2.      Hadits Munqathi
Adalah hadits yang gugur pada sanadnya seorang perawi, atau pada sanad tersebut seseorang yang tidak dikenal namanya. Gugurnya perawi pada hadits munqathi’ tidak terjadi pada tingkatan pertama (tabaqah sahabat), tetapi pada tabaqah berikutnya, kemungkinan pada tabaqah kedua, ketiga,atau keempat. Kemudian yang digugurkan itu terkadang seorang perawi atau dua orang dengan tidak berturut-turut. Hadits ini tidak dapat dijadikan hujjah, karena dengan gugurnya seorang perawi atau lebih menyebabkan hilangnya salah satu syarat dari syarat-syarat sahih, yang berarti tidak memenuhi syarat hadits shahih.
3.      Hadits Mu’dhal
Adalah hadits yang gugur dua orang sanadnya stau lebih secara berturut-turut, baik gugurnya antara sahabt dengan tabi’in atau dengan dua orang sebelumnya.
Letak perbedaan antara kedua hadits tersebut adalah pada hadits munqathi’ gugurnya dua orang perawi terjadi secara terpisah (tidak berturut-turut), sedangkan pada hadits mu’dhal gugurnya dua orang perawi terjadi secara berturut-turut.


BAB III
PENUTUP

Jadi, hadits shaih adalah  hadits yang bersambung sanadnya dengan diriwayatkan orang yang adil, dhabit, sampai akhir sanad (sanad bersambung), dan tidak terdapat syadz dan illat.

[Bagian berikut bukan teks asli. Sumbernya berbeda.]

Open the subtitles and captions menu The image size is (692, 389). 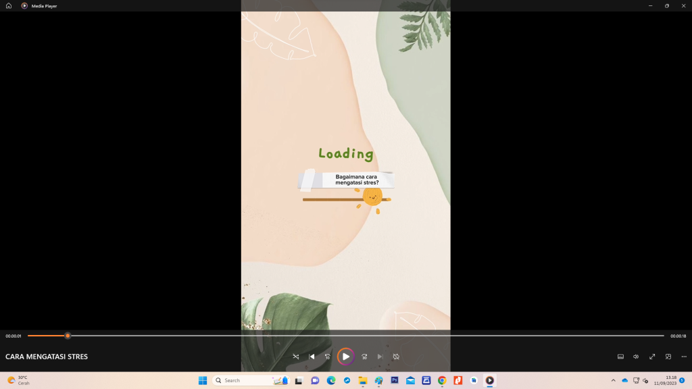[x=620, y=357]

Sanad Bersambung, artinya setiap rowi saling bertemu dan menerima langsung dari guru yang mengajarnya.
Sedangkan hadits hasan adalah  hadis yang  memenuhi  syarat sebagai hadis sahih, hanya  saja kualitas dhabit salah seorang  atau beberapa  orang rawinya berada  di  bawah kualitas rawi  hadis sahih, tetapi  hal  itu  tidak  sampai mengeluarkan hadis tersebut dari wilayah kebolehan berhujjah dengannya.
Dan hadits dhaif adalah suatu hadits yang tidak terdapat ciri-ciri kesahihan dan kehasanan suatu hadits, atau suatu hadits yang didalamnya tidak terdapat ciri-ciri diterimanya suatu hadits.



















DAFTAR PUSTAKA

al-Thahan, Mahmud. Taisir Musthalah al-Hadits. t.tp.: al-Haramain, t.t
shalah, Ibnu. An Nukat ala muqadimati Ibni shalah. Beirut: Dar ibnu Hazm, 1974
Sulaiman, M. Noor. Antologi Ilmu Hadits. Jakarta: Gaung Persada Press Jakarta, 2008
Suryadilaga, Al-Fatih. Ulumul Hadits. Yogyakarta:Teras,2010


[1] Mahmud al-Thahan, Taisir Musthalah al-Hadits, (t.tp.: al-Haramain, t.t), 34.
[2] Ibnu shalah, An Nukat ala muqadimati Ibni shalah (Beirut: Dar ibnu Hazm, 1974), I: 389.
[3] M. Noor Sulaiman, Antologi Ilmu Hadits (Jakarta: Gaung Persada Press Jakarta, 2008), 106.
[4] Al-Fatih suryadilaga, Ulumul Hadits (Yogyakarta:Teras,2010), 276.